Speech in Milan, September 10, 1923

On Southern Italy

By Benito Mussolini

[...]

Then there is the tangible symbolic significance of the gesture of solidarity towards our brothers in the south of Italy.

D'Azeglio said that, having made Italy, it was necessary to make Italians. Perhaps Italy is not yet finished, indeed it is not finished, but the Italians are making themselves through the efforts of the war, through the hard struggles of the post-war period, and through the Fascist revolution. All this has given rise to pride in feeling Italian and awareness of national sentiment, and this national consciousness has spread to all corners of the peninsula from north to south.

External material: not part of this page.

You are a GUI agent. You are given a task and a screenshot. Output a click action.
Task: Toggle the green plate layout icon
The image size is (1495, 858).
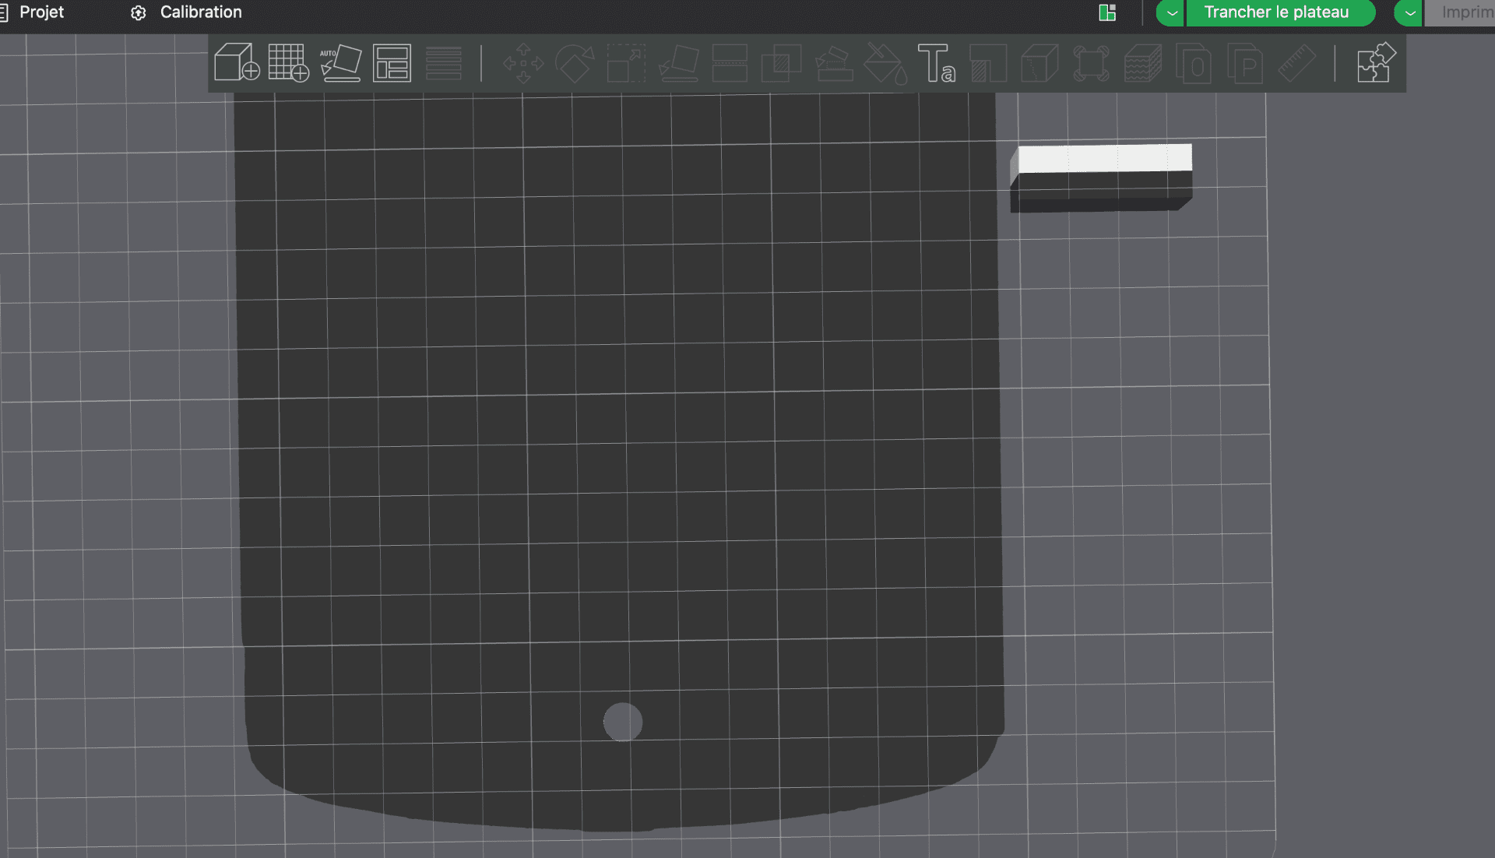(x=1107, y=12)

I visited southern Italy and I reported complex and discordant impressions. They are a wonderful, sober and patriotic people whose instincts and traditions have never been infected by northern or Russian diseases. But in certain areas they live in living conditions which I would call prehuman or prehistoric. None of the municipalities in Basilicata have any water, and not just for washing, but for drinking! And it is only with the rise of the Fascist government that Basilicata will finally receive an aqueduct.

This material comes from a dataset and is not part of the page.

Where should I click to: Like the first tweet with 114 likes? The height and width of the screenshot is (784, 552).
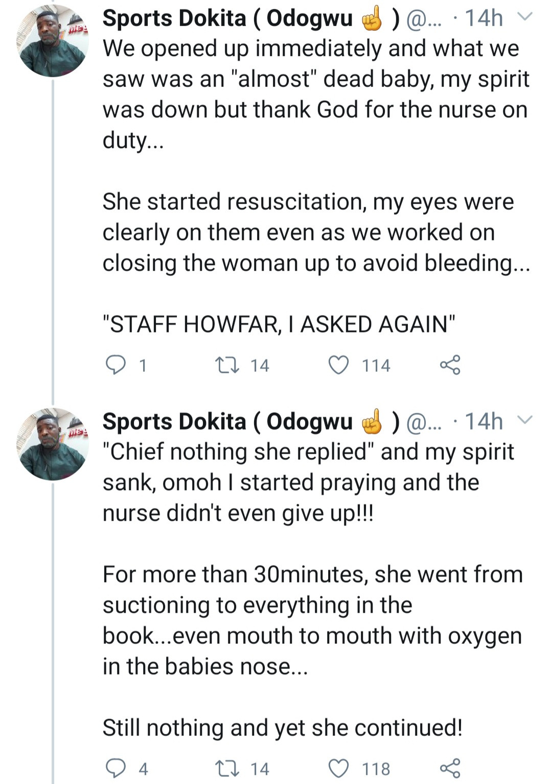click(x=338, y=365)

Many dozens of municipalities in Calabria and hundreds of municipalities in Sicily are in a state that can be defined as absolutely primitive. In Messina some 60,000 Italian citizens have lived in barracks for fifteen years. These shameful living conditions are unfit for human beings.

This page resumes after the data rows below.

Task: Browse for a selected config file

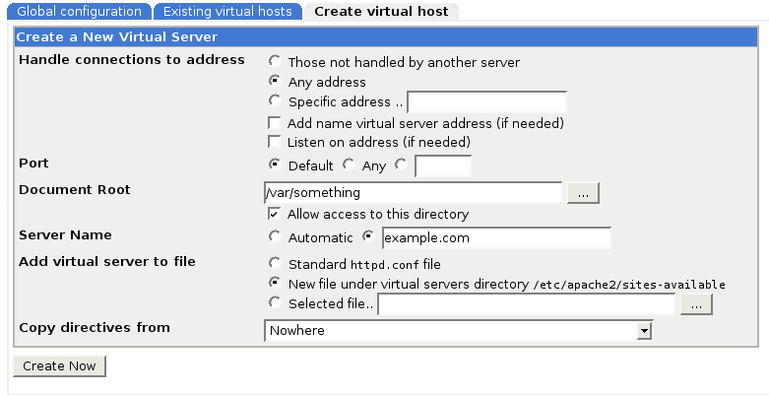Action: [695, 305]
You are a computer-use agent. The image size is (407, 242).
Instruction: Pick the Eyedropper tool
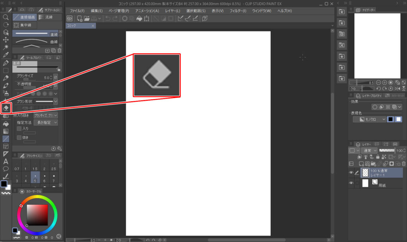6,55
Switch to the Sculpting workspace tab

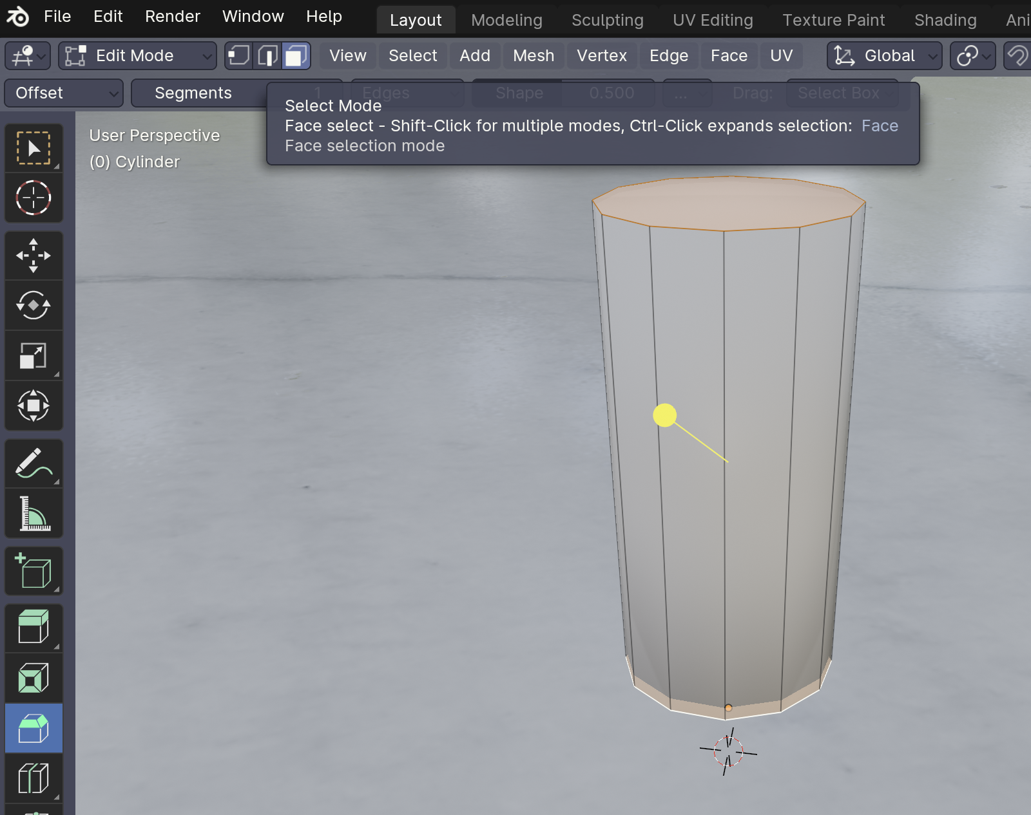pos(607,20)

And yet these people not only have never been Bolsheviks, but they do not even complain: they are strong, patient, resigned. And anxious. Anxious for a National Government.

And the National Government meets these people not with mere rhetorical words, but with deeds. Thus those people no longer feel forgotten, they no longer feel neglected; they have tangible, daily documentation that the Government also takes care of that prolific, sober, hard-working part of Italy, which is a great reserve for the nation's destinies.

Alongside these government works, it is also necessary to provide proofs of solidarity...

The people of the south are sensitive and sentimental, they appreciate every generous gesture and want to feel ever more intimately linked to the great family [of the Nation].

Milan, I dare say, is dear to the heart of all southerners; Milan was the first to help Messina; many thousands of southerners live in Milan; and when the bell sounded for national solidarity, Milan always responded superbly on the front line.

This gesture will consolidate the bonds of fraternity between the inhabitants of Milan and the people of the south and the islands.

So, little by little, by will of the Government and by this impulse of human solidarity which touches all of Italy and which gathers all the sons of the Nation, we will reach that goal towards which all our forces and all our energies tend. It is the goal that warms every spirit, and which must also incite us in the obscure daily work of performing labor with discipline, harmony, and a spirit of devout obedience. This goal is no longer a mere word, because Italy exists and the Italians exist.

And that goal is the greatness of the Fatherland.